Grain-Scale Origins of Variability in the Normal Coefficient of Restitution of Polycrystal Rocks: Numerical Insights into Velocity-Dependent Microstructural Effects
摘要
The variability of the normal coefficient of restitution (NCOR) of crystalline rocks poses major challenges for accurately predicting rockfall trajectories and designing protective structures. This study investigates the micromechanical mechanisms governing NCOR in parameterized polycrystal rocks through a series of two-dimensional discrete element simulations (PFC2D) based on a grain texture model (GTM) that explicitly considers grain aspect ratio, inclination angle, and specimen size. The results show that NCOR discreteness originates from intrinsic grain structure heterogeneity rather than experimental uncertainty. The maximum NCOR difference reaches 49.3%, with the influence of inclination angle exceeding that of aspect ratio. Grain geometry and orientation regulate the partitioning of elastic and inelastic energy by controlling force-chain transmission and crack propagation.
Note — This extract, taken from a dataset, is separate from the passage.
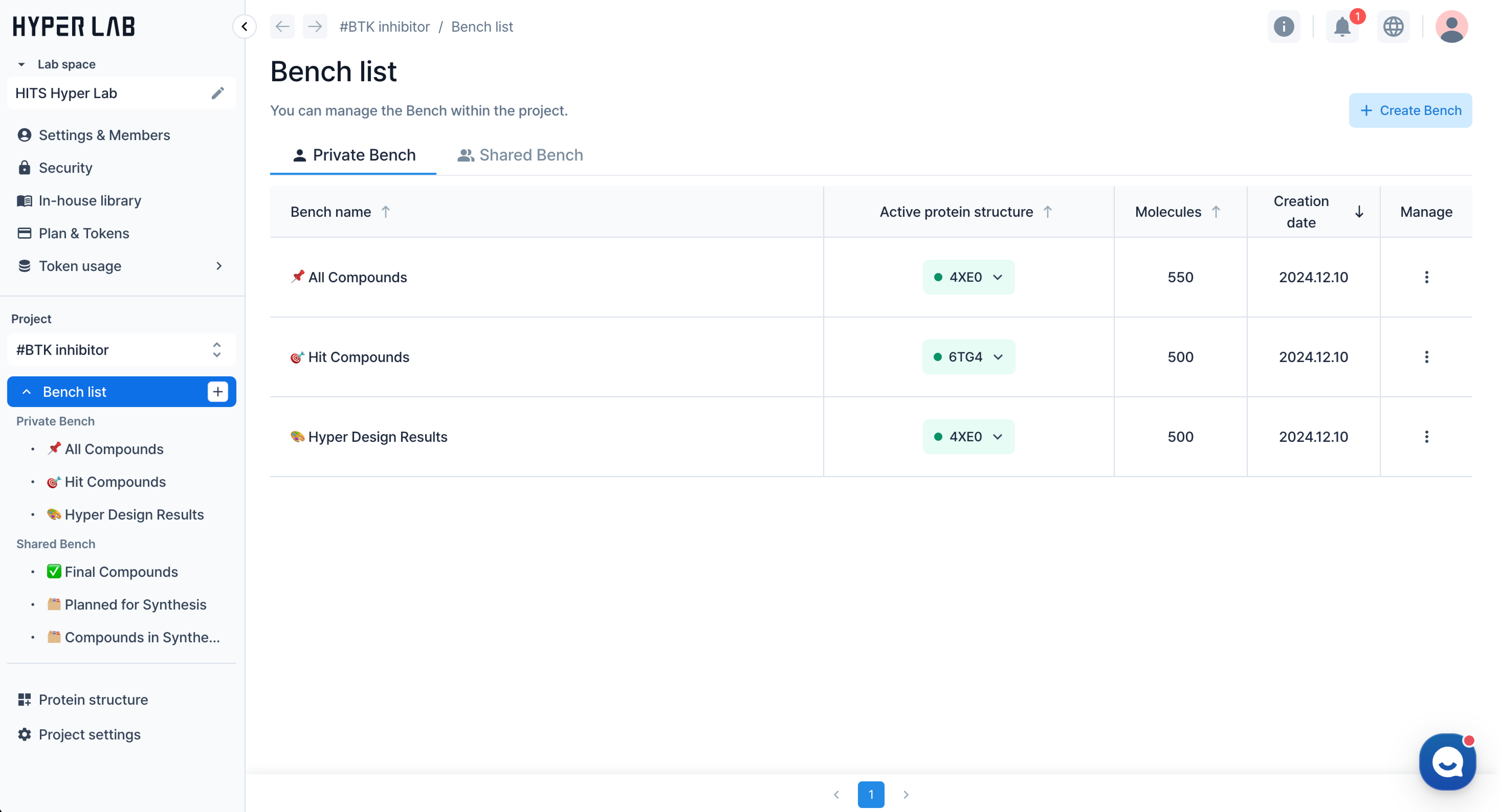The width and height of the screenshot is (1500, 812).
Task: Expand the Token usage submenu
Action: [219, 266]
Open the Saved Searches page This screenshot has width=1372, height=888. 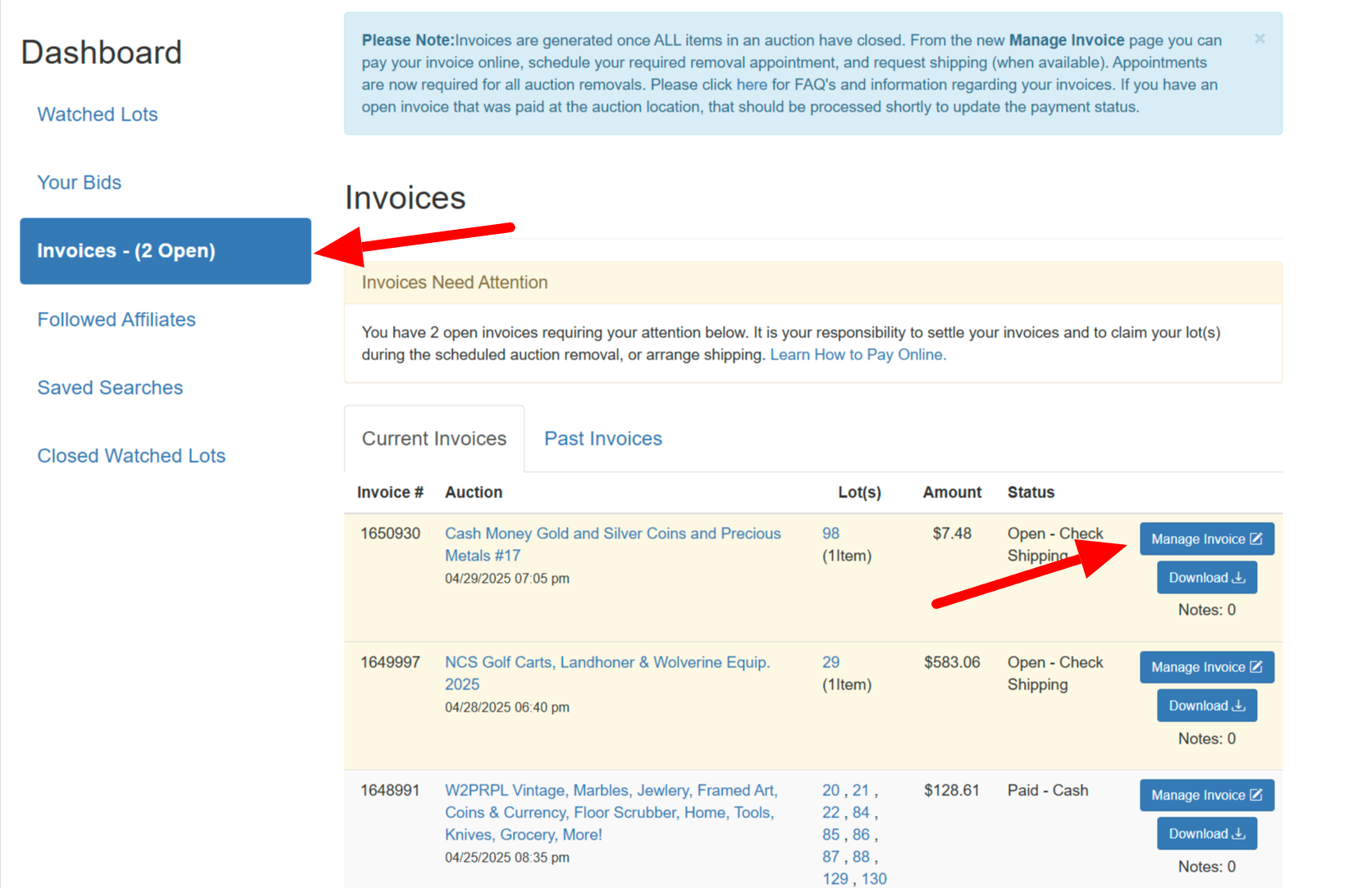tap(110, 387)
The grain structure effect exhibits strong velocity dependence: it dominates in the 3–12 m/s range, but diminishes at higher velocities as macroscopic fracturing governs energy dissipation. Furthermore, the underlying mechanisms remain scale-robust across specimen sizes. These findings clarify the microscale origins of NCOR variability in parameterized polycrystal rocks under the calibrated 2D DEM framework and the investigated impact velocity range, and provide theoretical support for refined parameter selection in rockfall hazard analysis and impact-resistant design.